Brooks has kept his mandate clear; he shows where to climb not how to climb. After a short preface and introduction, he gets into the history of the climbing areas and of those whose names are affectionately synonymous with many of the pitches. The three areas of focus: Darring-ton, Index, and Leavenworth are dealt with in great illustrative detail. The prolific use of maps, illustrations, and route diagrams make this an excellent bookshelf reference for the next time one plans a visit to the area.

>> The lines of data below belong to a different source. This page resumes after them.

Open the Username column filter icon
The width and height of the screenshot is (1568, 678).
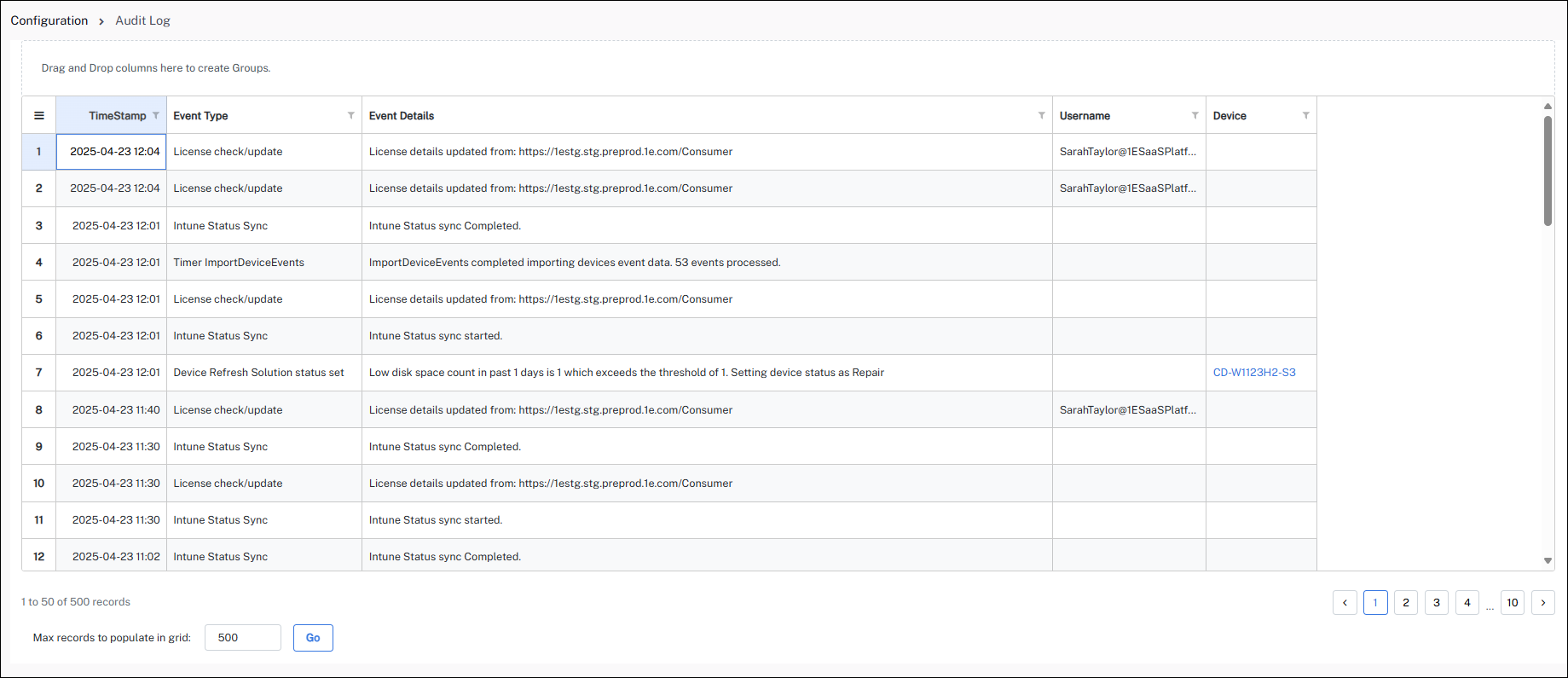pyautogui.click(x=1195, y=116)
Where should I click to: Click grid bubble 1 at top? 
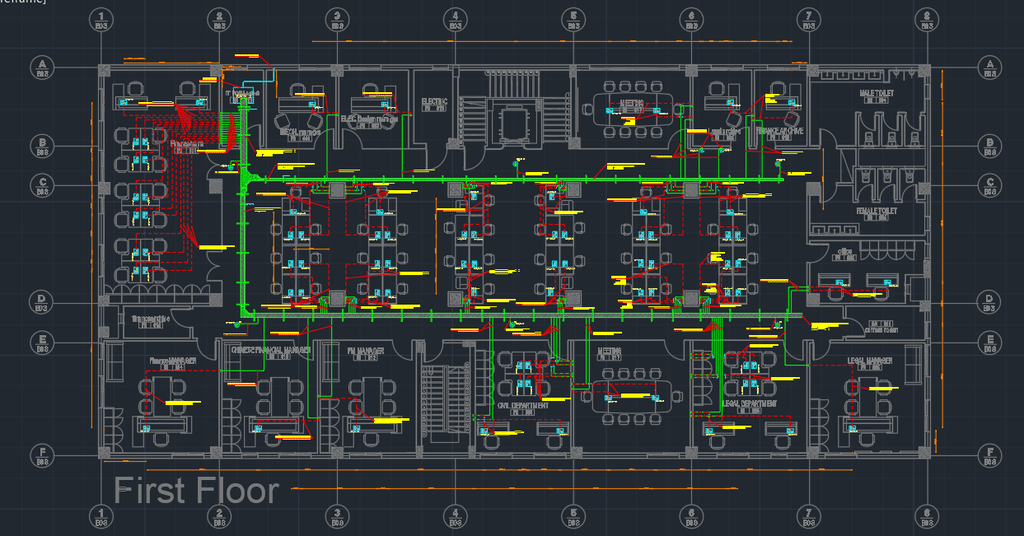(101, 20)
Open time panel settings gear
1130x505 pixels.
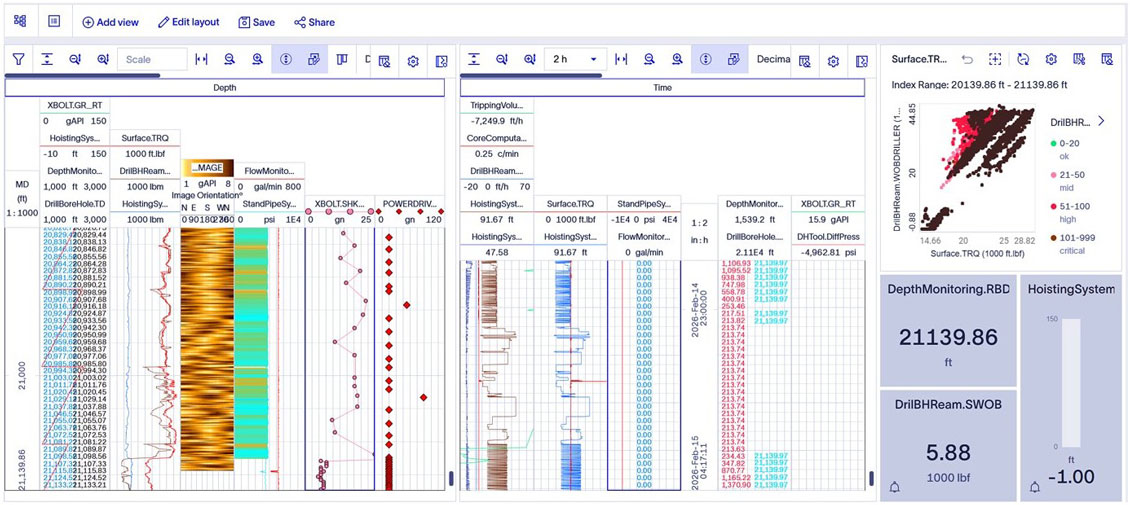833,60
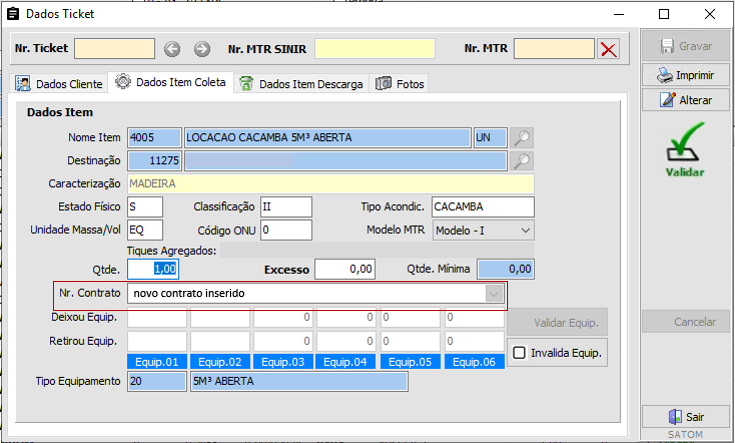Click the Excesso value field
The width and height of the screenshot is (735, 443).
pyautogui.click(x=345, y=268)
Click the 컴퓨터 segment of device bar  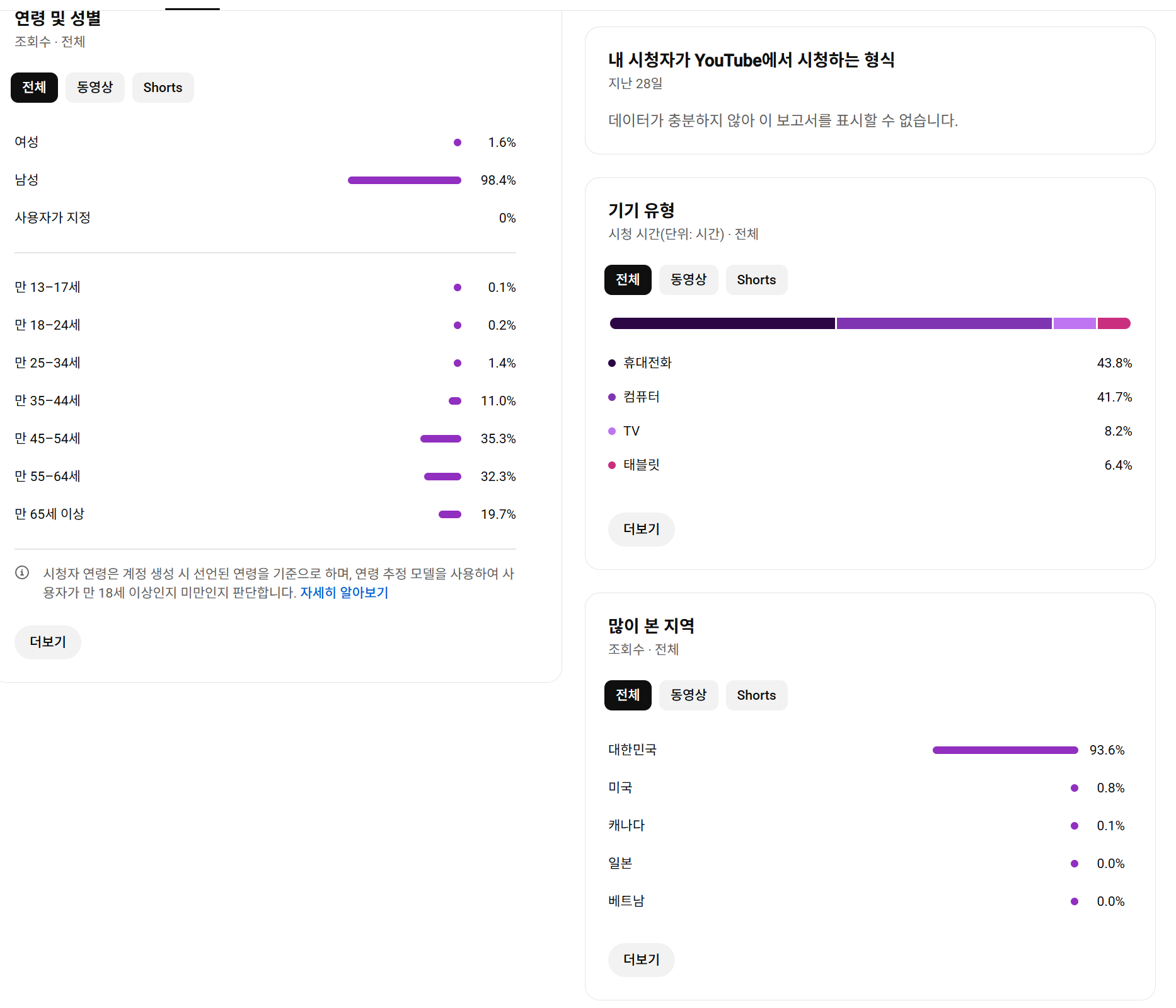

The text begins with a two-page overview that includes directions, history, nomenclature, climbing tips, and safety. The accompanying road map makes it impossible even for a visiting Canadian to get lost. Once one has located the area it is simply a question of selecting the climbs for the day. It is in this respect that Brooks' book shines. By the generous use of photographic-like illustrations, over-layed with the various routes it allows the reader to visualize the rock, pi ingredient that many guide books sadly lack. Adjacent to the "picture," is the reference to the actual routes. Brooks could be criticized for the sparse written descriptions, but he more than makes up for it with the pictorial outlays. He does classify the routes using the Yosemite decimal system and lets the reader know how many pitches plus what hardware to rack. Given the pictorial and the written, if climbers want to really take the guess work out of the challenge, they simply have to refer to the topographic or schematic map of the routes. These topos really are the essence of the guide. They are extremely easy to follow and have an absolute wealth of information, things such as natural features (trees, snags, bushes), rock features (flakes, overhangs, knobs, cracks), plus the degree of difficulty, number of pitches, rappel points, bolt placements, and belay stations.
Many of the climbs are rated 5.5 and up. If you have never worn a harness, do not know what a figure eight is, and if terms like "biner," "wedge," "chock," and "nut" are new to you, this book is not for you. On the other hand, if you have climbed and are looking for something that will take you to an area where you will not be turned back in disappointment, let Washington Rock be your guide.
Peter Ewens, Sutherland S.S., North Vancouver, BC.